Benzodiazepin tedavisinde ortaya çıkan semptomlardan
hızlı kurtulmanın aksine buspiron’un etkisinin başlaması
iki-üç hafta sürer. Bundan dolayı hastalar semptomlardan
kurtulmanın geç olacağı konusunda bilgilendirilmelidirler.
Buspiron somatik semptomlardan çok yaygın anksiyete
bozukluğu ile alakalı endişeyi tedavi ederek benzodiazepinlerin
aksine bir etki gösterir. Ancak önceki 30 gün içinde
benzodiazepinle tedavi edilmiş hastalarda bu kadar etkili
olmayabilir.
Buspironun başlangıç dozu günde 3 kez alınan 5 mg’dır,
doz semptomlar ortadan kalkana veya 3 kere 20 mg’a ulaşıncaya
kadar kademe kademe arttırılır. Eğer doz çok hızlı arttırılırsa
başağrıları veya sersemlik ortaya çıkabilir. Buspiron
başlama anında benzodiazepin kullanıyorsa, benzodiazepin
ancak buspironun günlük dozu 20-40 mg’a çıktığı zaman
azaltılarak kesilmelidir.
GABA/BZ kompleksine ilave olarak yaygın anksiyete bozukluğunun
aralarında norepinefrin ve serotoninin olduğu birkaç
nörotransmitter sistemle ilgili olduğu gösterilmiştir.
Benzodiazepin veya buspiron tedavisine yanıt vermeyen
yaygın anksiyete bozukluğu olan hastalarda trisiklik
antidepresanlar veya SSRI’lar gibi bu nörotransmitterleri
etkileyen farmakolojik ajanlar üzerinde çalışılmıştır.
İmipramin’in (Tofranil) yaygın anksiyete bozukluğu
ile alakalı korkuyu kontrol altına almada etkili olduğu
gösterilmiştir fakat depresif semptomları olmayan anksiyeteli
hastalarda benzodiazepinler veya buspiron kadar etkili
olup olmadığı gösterilememiştir. İmipramin’in kullanımını
kısıtlayan antikolinerjik ve antiadrenerjik yan etkileri
de mevcuttur. Desipramin ve nortriptilin alternatif
olarak kullanılabilir.
Trazodon (Desyrel) serotonerjik bir ajandır ancak yan
etkilerinden dolayı (sedasyon, erkeklerde priaprizm)

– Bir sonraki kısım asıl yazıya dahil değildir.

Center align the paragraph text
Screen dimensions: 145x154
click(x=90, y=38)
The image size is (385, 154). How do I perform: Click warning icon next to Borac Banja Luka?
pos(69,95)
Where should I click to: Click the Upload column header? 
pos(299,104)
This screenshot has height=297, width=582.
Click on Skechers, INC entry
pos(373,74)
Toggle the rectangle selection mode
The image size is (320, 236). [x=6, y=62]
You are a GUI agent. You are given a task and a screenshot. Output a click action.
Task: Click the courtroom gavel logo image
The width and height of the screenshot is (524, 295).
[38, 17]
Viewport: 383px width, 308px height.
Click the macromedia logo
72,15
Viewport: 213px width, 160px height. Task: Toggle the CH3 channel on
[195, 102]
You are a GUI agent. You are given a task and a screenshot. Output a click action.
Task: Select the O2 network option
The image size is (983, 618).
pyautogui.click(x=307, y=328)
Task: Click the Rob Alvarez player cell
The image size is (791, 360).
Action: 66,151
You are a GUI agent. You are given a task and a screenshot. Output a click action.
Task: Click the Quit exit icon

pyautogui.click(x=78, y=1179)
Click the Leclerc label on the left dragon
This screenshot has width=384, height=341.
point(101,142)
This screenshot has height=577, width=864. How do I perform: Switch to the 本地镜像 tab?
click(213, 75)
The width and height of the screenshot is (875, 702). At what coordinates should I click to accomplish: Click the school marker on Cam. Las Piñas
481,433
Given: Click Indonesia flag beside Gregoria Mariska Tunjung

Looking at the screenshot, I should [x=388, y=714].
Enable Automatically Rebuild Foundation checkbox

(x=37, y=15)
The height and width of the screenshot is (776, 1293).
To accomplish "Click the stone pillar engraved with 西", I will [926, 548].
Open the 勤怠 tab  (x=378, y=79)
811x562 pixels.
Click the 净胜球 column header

ideal bir ilk seçenek değiildir. Diğer ajanlara yanıt
vermeyen hastalarda günlük 200-400 mg’ının faydalı olduğu
bildirilmiştir. Nefazodon (Serzone) trazodona benzer
bir farmakolojik profile sahiptir fakat daha iyi tolere
edilir ve iyi bir seçenektir. Bir SSRI olan paroksetin
yaygın anksiyete bozukluğu olan hastalarda çalışılmıştır
fakat araştırma altındaki çoğu antidepresanda olduğu
gibi çalışma küçüktür. Venlafaksin (Efexor) anksiyolitik
ve antidepresan olarak ilk FDA onayı alan ilaçtır, dolayısıyla
eşzamanlı görüldüğünde major depresyon ve yaygın anksiyete
bozukluğunun tedavisinde kullanılabilir.
Antihistaminikler potent anksiyolitikler değildir.
Bazı antipsikotik ajanlar sedasyon özelliğine sahip
olmalarına rağmen yaygın anksiyete bozukluğu olan hastalarda
nadiren kullanılabilirler. Performans anksiyetesi (sosyal
fobinin bir türü) olan hastalarda beta adrenerjik blokürler
kalp hızını düşürmeleri ve titremeyi azaltmaları nedeniyle
kullanılabilirler ancak yaygın anksiyete bozukluğu ile
alakalı korku veya diğer somatik semptomları azaltmazlar.
Anksiyetenin tedavisinde sıklıkla kullanılan iki bitkisel
ilaç Valeria officinalis (valerian) ve Piper methysticum
adlı bitkinin kök ekstraktından yapılan bir içecektir
(kava-kava). Her ikisinin de sedatif etkisi vardır ancak
kava’nın diskinezi, distoni ve dermopati gibi alkol
ve benzodiazepinlerle sinerjistik etki sonucu ortaya
çıkabilen endişe verici yan etkileri vardır. Birden
kesildiğinde valerian'ın deliriuma ve kalp yetmezliğine
yol açtığı bildirilmiştir. Yaygın anksiyete bozukluğu
olanlarda bu bitkisel ilaçların tedavi edici ajanlar
olarak tavsiye edilebilmesi için ileri çalışmalara ihtiyaç
vardır.
Yaygın anksiyete bozukluğu olan bir hasta uygun benzodiazepin
veya buspiron tedavisine cevap vermiyorsa bir psikiyatriste
konsülte edilmesi gözden geçirilmelidir. Psikiyatrist
tanının netleşmesine, eşlik eden bir psikiyatrik bozukluğun
olup olmadığının tespitine yardımcı olabilir ve hangi
bozukluğun önce tedavi edilmesi gerektiğine karar verebilir.
Psikiyatrist aynı zamanda psikoterapi ve tedavi değişiklikleri
gibi tedavi hakkında tavsiyelerde de bulunabilir.